# Textauszug:
In diesen Tagen ging die Nachricht vom Tod des schwedischen Schriftstellers Lars Gustafsson durch die Medien; dabei war mir, als hätte ich einen langjährigen Freund verloren.

Gustafsson hat in seinen Büchern, in Romanen und Geschichten, immer wieder Spuren zu seinem Leben und zu seiner Zeit gelegt, um zu zeigen, wie es wirklich war, gelegentlich auch, wie es hätte sein können. In einem seiner frühen Bücher „Herr Gustafsson persönlich“ lernt man einen jungen Mann kennen, Lars Herdin, in dessen Lebensdaten unschwer diejenigen des Autors erkennbar sind. Er schlüpft in die Rolle eines Lehrers, der in der zusehends sich entvölkernden schwedischen Provinz gegen die Schliessung der Schulen ankämpft, gegen die Enge seiner Heimat, gegen deren konservative Haltung.

Dann entdeckt der Schriftsteller, dank eines Stipendiums, eine völlig andere Welt in der eingeschlossenen Stadt Berlin. Er schliesst sich den Achtundsechzigern an, den rebellischen Studenten, bewundert die Grossstadt, die lockeren Sitten, die endlosen Diskussionen an der Universität, in den Kneipen, die Diskussionen, die die Welt verändern, verbessern, vor allem neu gestalten sollen.

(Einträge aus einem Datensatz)
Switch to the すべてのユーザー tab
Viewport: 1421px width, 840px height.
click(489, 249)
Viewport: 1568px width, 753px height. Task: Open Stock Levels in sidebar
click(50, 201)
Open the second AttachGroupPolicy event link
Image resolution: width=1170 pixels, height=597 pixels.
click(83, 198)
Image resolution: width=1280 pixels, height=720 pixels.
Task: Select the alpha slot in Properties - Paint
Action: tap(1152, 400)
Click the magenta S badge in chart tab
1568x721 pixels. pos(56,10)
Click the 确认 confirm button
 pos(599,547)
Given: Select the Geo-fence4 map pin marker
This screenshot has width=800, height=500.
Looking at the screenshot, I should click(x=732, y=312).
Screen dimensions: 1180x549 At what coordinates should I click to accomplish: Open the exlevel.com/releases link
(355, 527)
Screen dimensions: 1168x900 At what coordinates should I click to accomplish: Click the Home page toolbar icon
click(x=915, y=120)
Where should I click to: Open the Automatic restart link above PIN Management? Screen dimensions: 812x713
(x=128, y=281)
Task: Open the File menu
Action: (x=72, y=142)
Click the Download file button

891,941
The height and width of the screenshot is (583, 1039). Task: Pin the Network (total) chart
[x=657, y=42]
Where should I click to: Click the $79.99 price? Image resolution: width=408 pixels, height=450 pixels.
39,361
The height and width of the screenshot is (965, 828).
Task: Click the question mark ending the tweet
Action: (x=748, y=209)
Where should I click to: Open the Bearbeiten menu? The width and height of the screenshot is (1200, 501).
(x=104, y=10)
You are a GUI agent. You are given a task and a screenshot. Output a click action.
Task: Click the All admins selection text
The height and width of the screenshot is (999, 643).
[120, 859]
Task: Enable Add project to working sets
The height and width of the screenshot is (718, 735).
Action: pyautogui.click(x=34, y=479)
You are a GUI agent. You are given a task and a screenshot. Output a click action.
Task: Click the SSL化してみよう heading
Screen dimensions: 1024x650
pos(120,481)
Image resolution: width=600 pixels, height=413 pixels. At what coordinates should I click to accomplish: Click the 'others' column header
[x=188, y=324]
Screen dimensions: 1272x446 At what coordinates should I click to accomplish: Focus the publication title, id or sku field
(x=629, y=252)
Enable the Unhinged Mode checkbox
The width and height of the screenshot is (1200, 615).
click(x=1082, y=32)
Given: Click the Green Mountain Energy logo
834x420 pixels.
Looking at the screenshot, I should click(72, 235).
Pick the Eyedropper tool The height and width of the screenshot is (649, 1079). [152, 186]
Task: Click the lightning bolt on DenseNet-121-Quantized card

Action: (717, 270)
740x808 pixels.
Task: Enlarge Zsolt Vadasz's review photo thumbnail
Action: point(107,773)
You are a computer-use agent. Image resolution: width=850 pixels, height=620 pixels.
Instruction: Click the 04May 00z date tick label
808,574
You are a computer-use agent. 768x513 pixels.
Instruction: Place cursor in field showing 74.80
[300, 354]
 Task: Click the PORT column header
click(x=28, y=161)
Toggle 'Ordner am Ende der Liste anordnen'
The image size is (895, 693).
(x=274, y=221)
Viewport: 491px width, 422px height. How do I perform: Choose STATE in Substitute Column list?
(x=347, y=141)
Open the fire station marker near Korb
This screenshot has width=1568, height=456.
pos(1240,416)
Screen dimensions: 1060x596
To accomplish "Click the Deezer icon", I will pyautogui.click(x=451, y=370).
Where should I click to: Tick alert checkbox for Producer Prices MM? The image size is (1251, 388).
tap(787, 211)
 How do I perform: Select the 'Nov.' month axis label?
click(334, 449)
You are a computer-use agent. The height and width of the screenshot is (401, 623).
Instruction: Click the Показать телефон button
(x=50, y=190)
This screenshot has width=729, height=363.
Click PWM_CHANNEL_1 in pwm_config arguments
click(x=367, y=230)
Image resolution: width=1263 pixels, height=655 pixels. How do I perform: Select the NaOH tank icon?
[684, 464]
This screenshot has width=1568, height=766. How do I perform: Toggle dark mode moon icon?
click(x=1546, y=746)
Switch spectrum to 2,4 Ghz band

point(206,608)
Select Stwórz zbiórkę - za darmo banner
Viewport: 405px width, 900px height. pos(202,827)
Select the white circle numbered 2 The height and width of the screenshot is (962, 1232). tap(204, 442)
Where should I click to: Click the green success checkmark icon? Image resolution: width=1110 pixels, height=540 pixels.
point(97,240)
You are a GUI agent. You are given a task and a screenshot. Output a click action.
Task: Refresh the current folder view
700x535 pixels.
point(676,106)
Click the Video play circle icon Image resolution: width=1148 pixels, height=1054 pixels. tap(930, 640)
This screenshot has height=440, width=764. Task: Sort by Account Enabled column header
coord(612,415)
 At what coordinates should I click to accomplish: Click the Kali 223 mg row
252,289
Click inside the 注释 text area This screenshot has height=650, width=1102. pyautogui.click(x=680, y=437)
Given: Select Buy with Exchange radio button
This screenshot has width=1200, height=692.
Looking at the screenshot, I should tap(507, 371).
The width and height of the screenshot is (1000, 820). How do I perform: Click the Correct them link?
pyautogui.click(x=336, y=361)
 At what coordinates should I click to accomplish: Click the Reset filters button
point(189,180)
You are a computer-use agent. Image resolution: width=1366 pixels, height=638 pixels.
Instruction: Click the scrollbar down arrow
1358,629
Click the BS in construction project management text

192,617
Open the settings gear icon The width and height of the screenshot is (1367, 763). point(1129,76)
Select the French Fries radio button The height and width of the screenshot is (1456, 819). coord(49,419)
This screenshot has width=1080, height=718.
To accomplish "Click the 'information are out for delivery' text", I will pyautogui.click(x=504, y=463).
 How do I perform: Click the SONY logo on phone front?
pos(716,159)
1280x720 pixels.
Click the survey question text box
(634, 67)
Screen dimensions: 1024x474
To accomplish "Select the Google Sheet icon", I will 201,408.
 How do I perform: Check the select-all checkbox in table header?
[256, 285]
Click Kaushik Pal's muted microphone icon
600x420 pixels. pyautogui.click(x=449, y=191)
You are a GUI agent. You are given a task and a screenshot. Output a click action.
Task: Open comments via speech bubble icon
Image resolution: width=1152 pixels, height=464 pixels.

# Ziel der Übung:
Gib den Text über Lars Gustafsson von „In diesen Tagen“ bis einschließlich „langjährigen Freund verloren.“ wortgetreu wieder.

# Musterlösung:
In diesen Tagen ging die Nachricht vom Tod des schwedischen Schriftstellers Lars Gustafsson durch die Medien; dabei war mir, als hätte ich einen langjährigen Freund verloren.